[Set of tasks]
[A] According to the Kani excerpt, why is Kani installed outside the dev shell rather than through nix?
[B] Which packages does the Kani excerpt pass to cargo kani with the -p flag?

━━━━━ Excerpt provided

Kani is not in nixpkgs and its setup downloads a prebuilt CBMC bundle, so this is the one deliberately non-nix tool (install once, outside the dev shell):

cargo install --locked kani-verifier && cargo kani setup
cargo kani -p rsk-sdk -p rsk-fs -p rsk-rsa-asm -p rsk-crypto -p rsk-rescue

The proofs are bounded, and the bound is the honest fine print. A 16–20-byte symbolic buffer reaches every branch of the TLV/APDU parsers; bigger inputs are the fuzzers’ job. Big loops (a full modexp, Baillie–PSW) are out of CBMC’s reach by design and stay covered by the differential tests and on-device KATs.

━━━━━━━━━━
━━━━━ Excerpted records

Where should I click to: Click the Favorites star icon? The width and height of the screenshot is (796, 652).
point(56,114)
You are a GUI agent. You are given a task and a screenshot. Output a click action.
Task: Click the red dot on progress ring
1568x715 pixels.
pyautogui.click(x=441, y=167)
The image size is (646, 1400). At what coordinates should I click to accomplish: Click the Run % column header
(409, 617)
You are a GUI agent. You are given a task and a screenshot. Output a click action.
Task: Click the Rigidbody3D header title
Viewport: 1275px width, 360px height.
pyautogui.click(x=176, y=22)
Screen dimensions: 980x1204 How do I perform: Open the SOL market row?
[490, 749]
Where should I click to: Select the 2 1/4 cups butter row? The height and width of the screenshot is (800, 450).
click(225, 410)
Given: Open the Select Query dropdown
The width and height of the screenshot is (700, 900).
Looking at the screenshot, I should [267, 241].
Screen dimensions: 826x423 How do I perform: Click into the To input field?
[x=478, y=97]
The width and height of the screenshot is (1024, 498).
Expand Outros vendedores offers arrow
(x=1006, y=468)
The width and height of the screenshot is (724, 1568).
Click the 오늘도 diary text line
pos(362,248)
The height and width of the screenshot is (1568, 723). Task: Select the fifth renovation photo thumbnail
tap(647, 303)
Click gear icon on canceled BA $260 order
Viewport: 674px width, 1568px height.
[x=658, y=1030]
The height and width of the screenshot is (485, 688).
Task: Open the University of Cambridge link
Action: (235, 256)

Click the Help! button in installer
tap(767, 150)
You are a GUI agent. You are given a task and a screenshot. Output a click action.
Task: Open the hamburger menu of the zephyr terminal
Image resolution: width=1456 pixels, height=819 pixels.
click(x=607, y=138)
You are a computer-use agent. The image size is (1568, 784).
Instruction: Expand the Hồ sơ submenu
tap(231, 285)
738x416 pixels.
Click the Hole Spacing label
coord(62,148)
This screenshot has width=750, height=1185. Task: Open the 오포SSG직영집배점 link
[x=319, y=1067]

━━━━━━━━━━

[Solutions to the tasks]
[A] Kani is not in nixpkgs, and its setup downloads a prebuilt CBMC bundle. That makes it the one deliberately non-nix tool, installed once outside the dev shell.

[B] rsk-sdk, rsk-fs, rsk-rsa-asm, rsk-crypto, rsk-rescue